USGS water use data visualization emphasizing the newly added 2015 dataset. https://labs.waterdata.usgs.gov/visualizations/water-use-15
In your PRs: include a screenshot with changes (if applicable). Also check that your changes still work on a mobile view before submitting a PR, and make notes in your PR comment about any usability aspects that need attention.
When you create a PR: Request a peer review when you submit a PR. Reviewee alerts reviewer when comments have been responded to. Reviewer merges.
When closing an issue or submitting a PR that will close an issue, please include the actual number of hours it took you in a issue comment.
Please track your time on this vizzy and distinguish specifically water-use-15 hours from general vizlab-framework hours.
The vizlab wiki at https://github.com/USGS-VIZLAB/vizlab/wiki has help pages on
- Collaborating
- Using vizlab
- Specific concepts (timestamps and SVG inject)
This project now has a Dockerfile
included, to try out Docker to standardize our development and build environments. There are a few simple steps to build the docker image , start up the docker container, and then set up the git repository and Rstudio project.
The Dockerfile is a text file that contains the instructions to build the docker image --- a layered binary file that contains everything you installed. The image has everything needed for docker to start up a docker container, inside of which you run the commands/programs you want to use. Once a container is created and has run what you need it to, you can stop the container, and either remove it or restart it later. Containers are meant to be ephemeral --- anything you create in the container that is important should either be scripted so it can be recreated, or saved to a volume. Volumes are docker storage centers on your hard drive that persist beyond the life of a container, but they are not normal directories that you can access outside of docker.
Docker commands all either start with docker
or docker-compose
. They can generally do the same things, but docker
accepts command-line flags (e.g. docker run -t tag
) while docker-compose
uses the docker-compose.yml
for options. We mostly use docker-compose
here so the options can be easily source-controlled.
First, you need to get the Dockerfile
and docker-compose.yml
onto your machine, so the docker image can be built. You can manually download the files through the github UI, or you can use the script in this gist to do it programatically. Run the script from terminal in a directory you want to contain the two files with the command bash get_repo_dockerfiles.sh <repo_name>
, and the two files will be pulled down automatically. Now, still in your terminal, go into the directory containing the Dockerfile
and docker-compose.yml
that was just created, and run docker-compose build
. (Non-USGS people should first delete or comment out lines 10-12 in the Dockerfile
where the root certificate is retrieved.) This builds the docker image using the image name and other options specified in docker-compose.yml
. Next, run docker-compose up
. This creates and starts the docker container and leaves it running, with Rstudio exposed on port 8787. Go to your web browser and you can log in to Rstudio at localhost:8787
. The username is rstudio
, and password is mypass
. Now you can use Rstudio the same as on a native operating system. Create a new project from the File
menu, select Version Control and Git, and enter the URL of your fork of the repository. Note the container does not contain any of your credentials, for Github or elsewhere. However, the container already contains the DOI root certificate, so HTTPS will work over the network. (Note that you should not upload an image containing the DOI cert to a public repo.) Files you save in Rstudio will be contained in a docker volume, and will persist beyond the life of the container (unless you delete the volume, of course). When you are done, log out of Rstudio and run docker-compose down
in your terminal to stop the docker container.

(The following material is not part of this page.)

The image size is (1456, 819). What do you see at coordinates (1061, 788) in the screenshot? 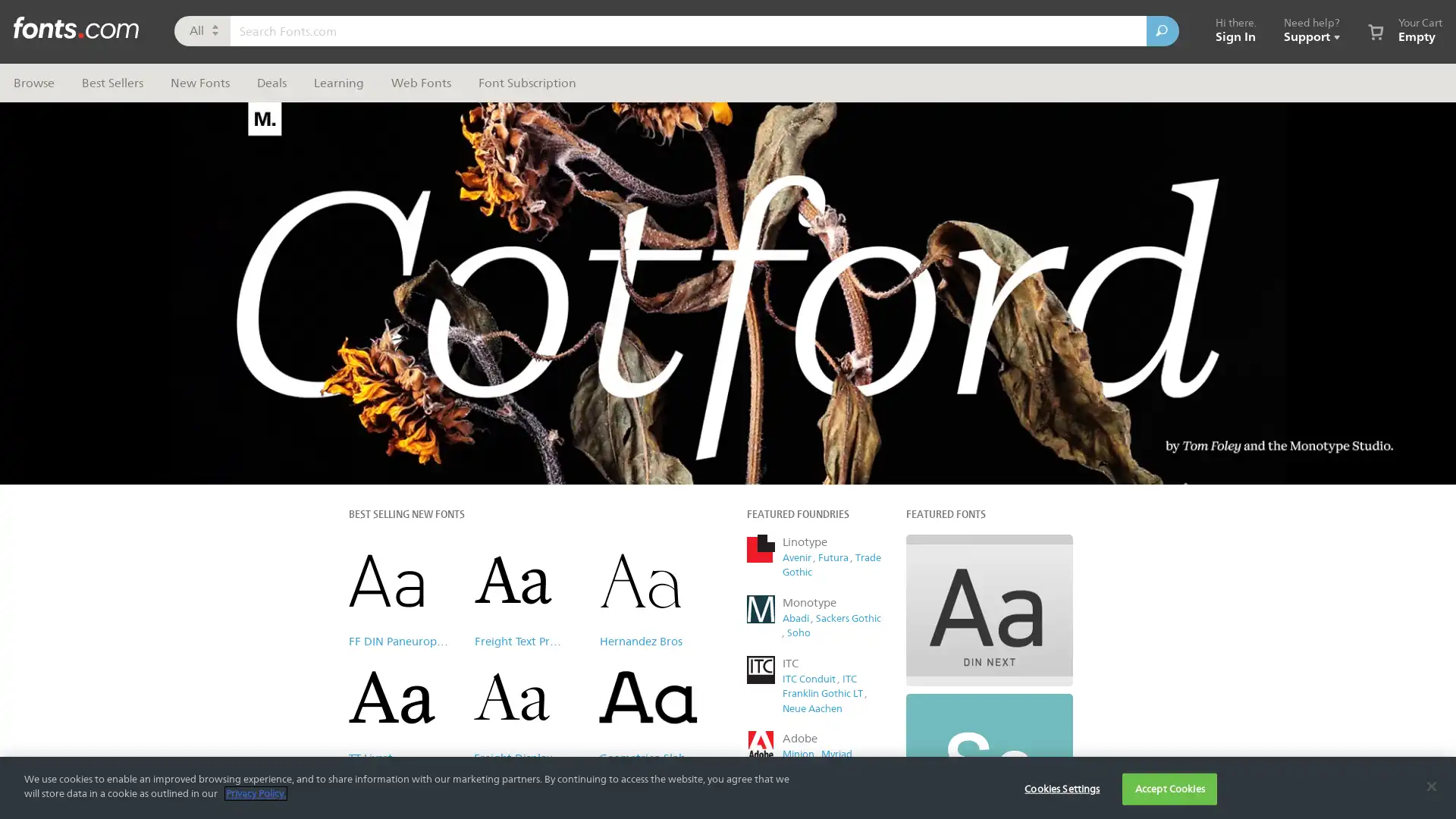
I see `Cookies Settings` at bounding box center [1061, 788].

The Dockerfile has a few Docker-specific commands, but largely consists of shell commands to install packages that you have likely seen before. The Dockerfile here starts with the rocker geospatial image, which already has R/Rstudio, geospatial libraries, and many standard packages already installed, so we really only need to add vizlab-specific packages on top of it. You can go look at the Dockerfiles for the various rocker images to see exactly what is installed and from where.
R packages that come installed in the rocker images come from MRAN's daily CRAN snapshots, corresponding to the date the rocker image was updated. The repos
option in R is already set to that same snapshot, so any package you install with install.packages
without setting a repo will come from the same snapshot. This obviously isn't the case for packages that are only on GRAN or other repositories, so any non-CRAN packages should be installed from GitHub with a release or commit specified. Note that any package dependencies installed by devtools::install_github
will still come from the same MRAN date (i.e. CRAN clone) as all the other packages.
The repo also contains a Jenkinsfile now. This file defines the steps of the Jenkins build, rather than just defining them through the Jenkins UI. This allows the Jenkins build process to be source-controlled, changes to be reviewed, etc, and better reproducibility between vizzies. There is extensive documentation on the Jenkins website.